ClickHouse Cloud Partner-Built Private Preview

The quickest and easiest way to get up and running with ClickHouse Cloud is to create a new service in ClickHouse Cloud.

This destination is partner-built. For any questions related to ClickHouse Cloud destination and its documentation, contact ClickHouse Cloud Support.

Supported deployment models

We support the SaaS Deployment model for the destination.

Setup guide

Follow our setup guide to configure your Fivetran destination for ClickHouse Cloud.

Type transformation mapping

The data types in ClickHouse Cloud follow Fivetran's standard data type storage.

We use the following data type conversions:

Fivetran type	ClickHouse Cloud type
BOOLEAN	Bool
SHORT	Int16
INT	Int32
LONG	Int64
BIGDECIMAL	Decimal(P, S)
FLOAT	Float32
DOUBLE	Float64
LOCALDATE	Date
LOCALDATETIME	DateTime
INSTANT	DateTime64(9, 'UTC')
STRING	String
BINARY	String *
XML	String *
JSON	String *

* NOTE: The ClickHouse Cloud String type can be used to represent an arbitrary set of bytes. The ClickHouse Cloud destination adds a column comment to the JSON, BINARY, and XML types to indicate the original data type. JSON data type is not used as it is marked as obsolete, and was never recommended for production usage.

Destination tables

The ClickHouse Cloud destination uses Replacing engine type of SharedMergeTree family (specifically, SharedReplacingMergeTree), versioned by the _fivetran_synced column.

Every column except primary (ordering) keys and Fivetran metadata columns is created as Nullable(T), where T is a ClickHouse Cloud type based on the data types mapping.

Single primary key in the source table

For example, source table users has a primary key column id (INT) and a regular column name (STRING). The destination table will be defined as follows:

CREATE TABLE `users`
(
    `id`                Int32,
    `name`              Nullable(String),
    `_fivetran_synced`  DateTime64(9, 'UTC'),
    `_fivetran_deleted` Bool
) ENGINE = SharedReplacingMergeTree('/clickhouse/tables/{uuid}/{shard}', '{replica}', _fivetran_synced)
ORDER BY id
SETTINGS index_granularity = 8192

In this case, the id column is chosen as a table sorting key.

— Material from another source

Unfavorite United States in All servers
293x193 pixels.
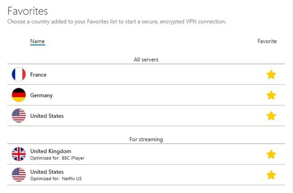pos(271,116)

Multiple primary keys in the source table

If the source table has multiple primary keys, they are used in order of their appearance in the Fivetran source table definition.

For example, there is a source table items with primary key columns id (INT) and name (STRING), plus an additional regular column description (STRING). The destination table will be defined as follows:

CREATE TABLE `items`
(
    `id`                Int32,
    `name`              String,
    `description`       Nullable(String),
    `_fivetran_synced`  DateTime64(9, 'UTC'),
    `_fivetran_deleted` Bool
) ENGINE = SharedReplacingMergeTree('/clickhouse/tables/{uuid}/{shard}', '{replica}', _fivetran_synced)
ORDER BY (id, name)
SETTINGS index_granularity = 8192

In this case, id and name columns are chosen as table sorting keys.

No primary keys in the source table

If the source table has no primary keys, a unique identifier will be added by Fivetran as a _fivetran_id column. Consider an events table that only has the event (STRING) and timestamp (LOCALDATETIME) columns in the source. The destination table in that case is as follows:

CREATE TABLE events
(
    `event`             Nullable(String),
    `timestamp`         Nullable(DateTime),
    `_fivetran_id`      String,
    `_fivetran_synced`  DateTime64(9, 'UTC'),
    `_fivetran_deleted` Bool
) ENGINE = SharedReplacingMergeTree('/clickhouse/tables/{uuid}/{shard}', '{replica}', _fivetran_synced)
ORDER BY _fivetran_id
SETTINGS index_granularity = 8192

Since _fivetran_id is unique and there are no other primary key options, it is used as a table sorting key.

Selecting the latest version of the data without duplicates

SharedReplacingMergeTree performs background data deduplication only during merges at an unknown time. However, selecting the latest version of the data without duplicates ad-hoc is possible with the FINAL keyword and select_sequential_consistency setting:

SELECT *
FROM example FINAL LIMIT 1000 
SETTINGS select_sequential_consistency = 1;

Retries on network failures

The ClickHouse Cloud destination retries transient network errors using the exponential backoff algorithm. This is safe even when the destination inserts the data, as any potential duplicates are handled by the SharedReplacingMergeTree table engine, either during background merges, or when querying the data with SELECT FINAL.

Limitations

Adding, removing or modifying primary key columns is not supported.
The custom ClickHouse Cloud settings configuration (for example, for the CREATE TABLE statements) is not supported.
History mode is not supported for ClickHouse destinations.